Self-restraint trumps extremist approach

My high school history teacher, Cecil “Orb” Coad, took his nickname from Lucius Orbilius Pupillus (112-17 B.C.), a severe grammarian known for beating lessons into his students, and also from the fact that Orb’s bald head resembled a polished sphere. Thanks to Mr. Coad, who was a devout believer in memorization, I still remember invaluable nuggets of historical importance such as, “Northern and Southern Egypt were united around 3200 B.C., probably, by a man named Menes.”

In addition to teaching history, Mr. Coad delivered occasional homilies designed to keep us boys on the path of virtue. I still remember one of them because it involved a coup de theatre. As he stepped to the podium, Orbie suddenly wheeled and threw a tennis ball in the direction of a large target. The ball flew wide of its mark and careened off the auditorium wall. The soothsayer then turned to face us and bellowed: “Why did I miss? Because I didn’t aim.”

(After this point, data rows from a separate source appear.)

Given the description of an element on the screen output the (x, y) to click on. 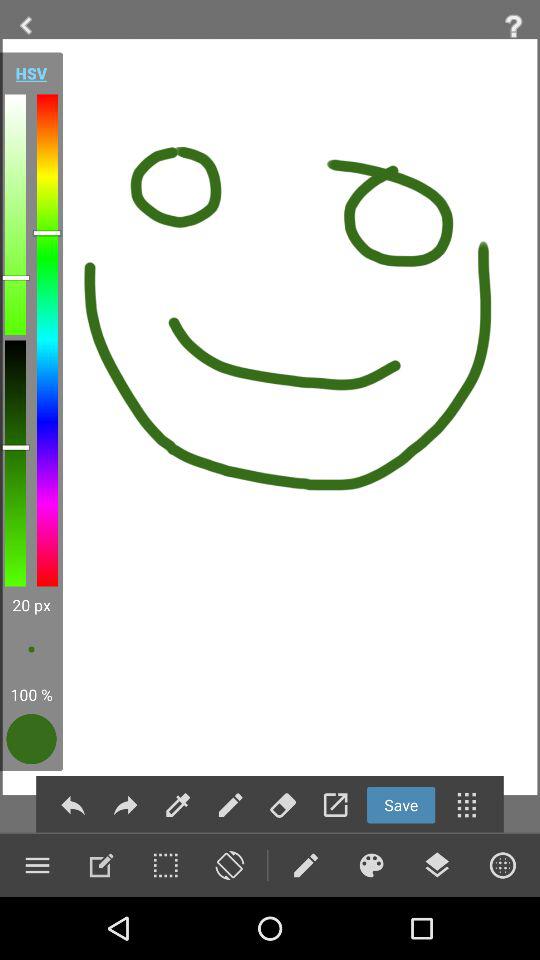
click to more option (466, 804)
Given the description of an element on the screen output the (x, y) to click on. 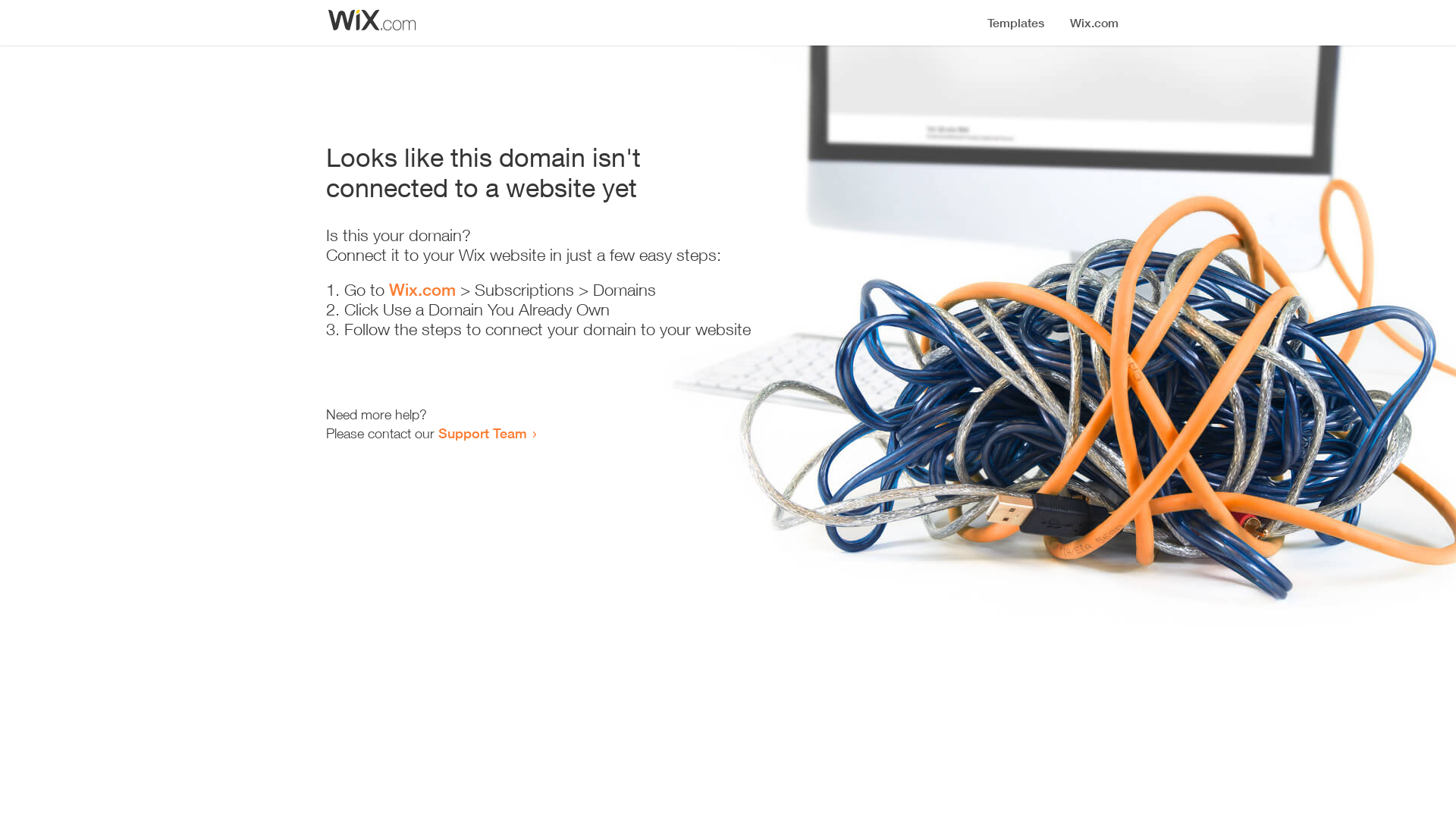
Support Team Element type: text (482, 432)
Wix.com Element type: text (422, 289)
Given the description of an element on the screen output the (x, y) to click on. 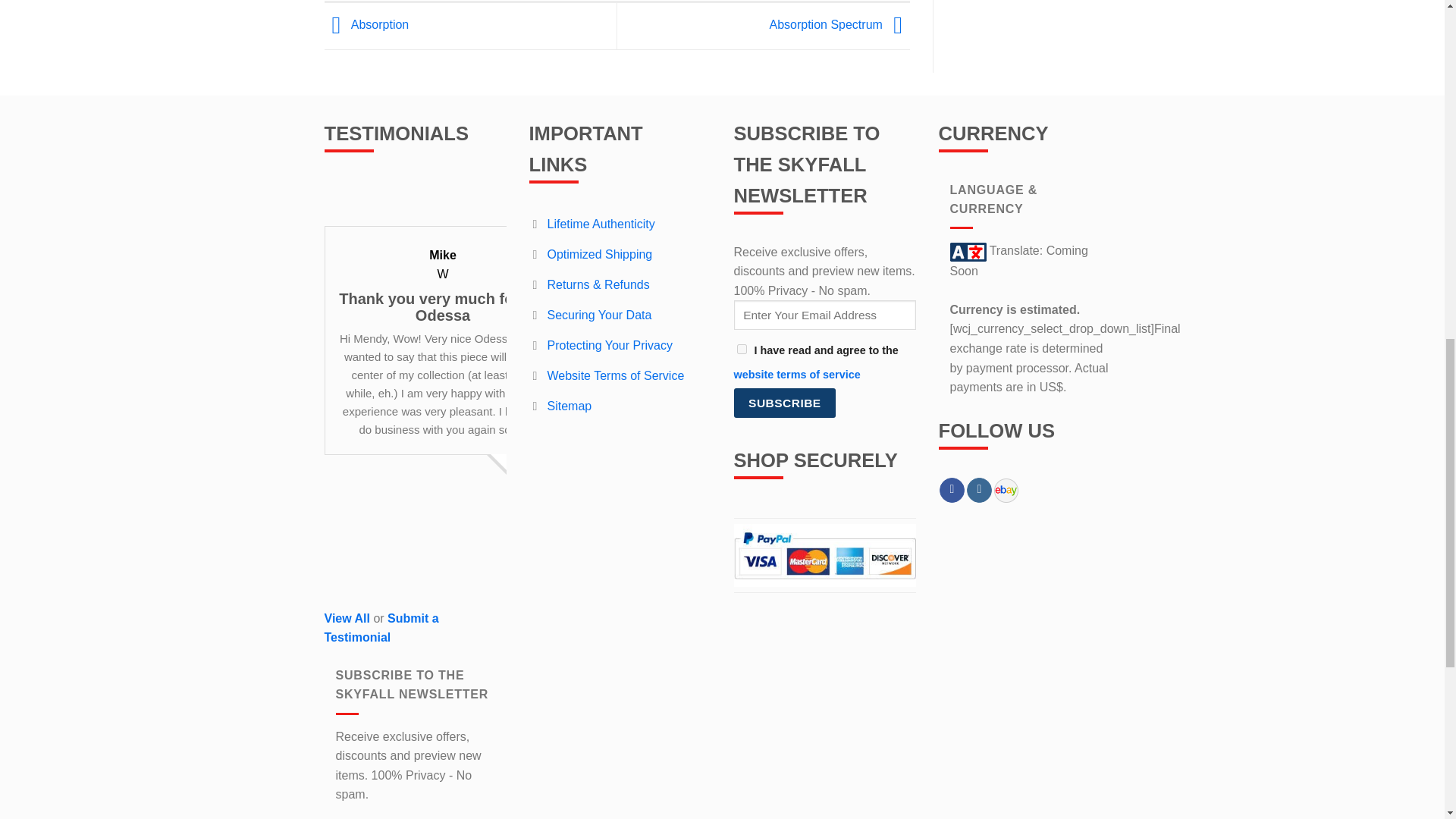
Follow on Facebook (951, 490)
1 (741, 348)
Follow on Instagram (978, 490)
Subscribe (784, 402)
Follow on Ebay (1005, 490)
How PayPal Works (824, 554)
Given the description of an element on the screen output the (x, y) to click on. 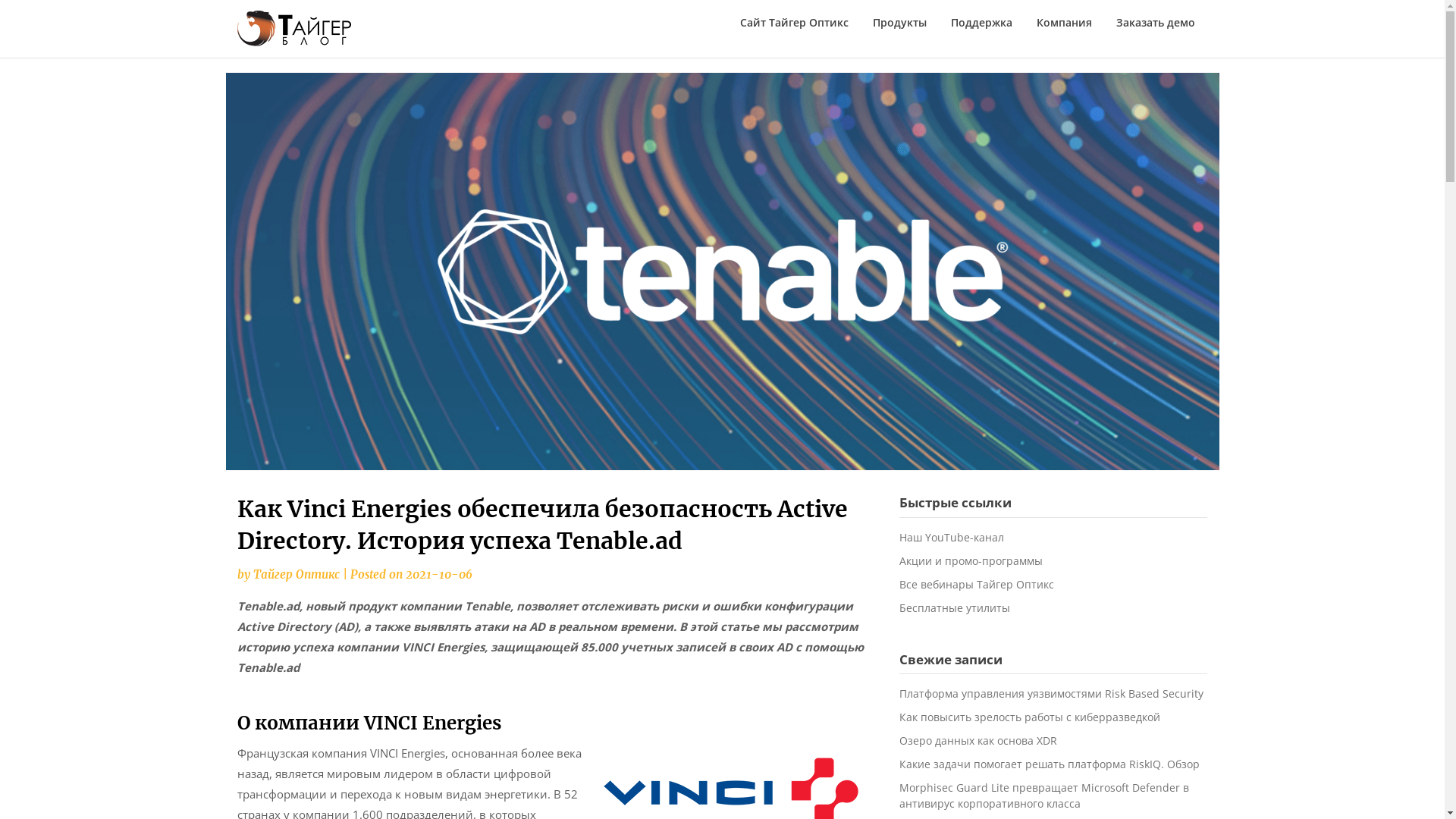
2021-10-06 Element type: text (437, 574)
Skip to content Element type: text (236, 72)
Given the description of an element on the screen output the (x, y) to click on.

If memory serves me, we received this as a gift of profound wisdom, and didn’t crack up. There must be some truth in it. But what if you’re at a stage in life in which you have no target to aim at? Or a galaxy of competing targets? What if your hand-eye coordination is lacking?

I thought of Orbie’s words the other day when I was trying to swat flies in the kitchen. There had been prodigious hatch of these foul members of the order Diptera, and every time someone opened the door, a dozen flew in. I chased them all over the house, swatting like a madman and : let’s just say that my swatting average hovered around 100. I aimed, but all the same, I missed.

My daughter’s boyfriend took a turn with the fly swatter. He couldn’t miss. After dispatching some 20 flies, his average hovered above an unbelievable 900. His technique was exemplary. Silently, stealthily, he approached his quarry, pulled the swatter back by its flexible shaft and lightly flipped it on the target. The secret was in the restraint, the cool efficiency. When swatted, I was always trying to hit a homerun. My swats were violent, spastic swats. My misses measured in feet rather than inches. The boyfriend didn’t go for a kill. He was satisfied with merely stunning the fly and following it up with a piece of tissue paper for the coup d’grace.

It wasn’t just impatience and lack of discipline that was keeping my average down. An obsession with wiping out flies was overwhelming my common sense. My battle with house flies was becoming a jihad against flies in general. I was on the verge of running outside with my swatter and waging holy war against an inexhaustible race of Muscidae.

Here seemed to be at least as rich a vein for wisdom as there was in Orbie’s “aim-at-the-target” theme. The world would be a better place if we kept our extremist impulses in check and pursued attainable objectives as opposed to unreachable ideals. Our survival depends on self-restraint, compromise and common sense. We should be content with decimating our enemies, rather than insisting on their total extermination. On the other hand, it has to be added that, from our point of view at least, the world would be a better place without flies.

By the way, one of my classmates, who was unprepared for Mr. Coad’s final history exam, conceived a bizarre plan. He and three other recruits wearing red sweaters were to lie in wait the morning of the exam. When Orbie appeared they would roar up in a fire engine red convertible with the top down, come to a screeching halt, jump out and shout, “Hi, Orbie!” If all went according to plan, Orbie – who had made it well known that he suffered from a “bum ticker” – would have a heart attack on the spot and die. The exam would be postponed, or better still, forgotten forever.

So much for the virtues of having a target and aiming at it. Fortunately, the plot was foiled or died of the weight of its preposterousness. But it’s kind of shocking, isn’t it, that even in the halcyon ’50s, young middle-class boys were capable of plotting cold blooded murder just for fear of getting an “F.”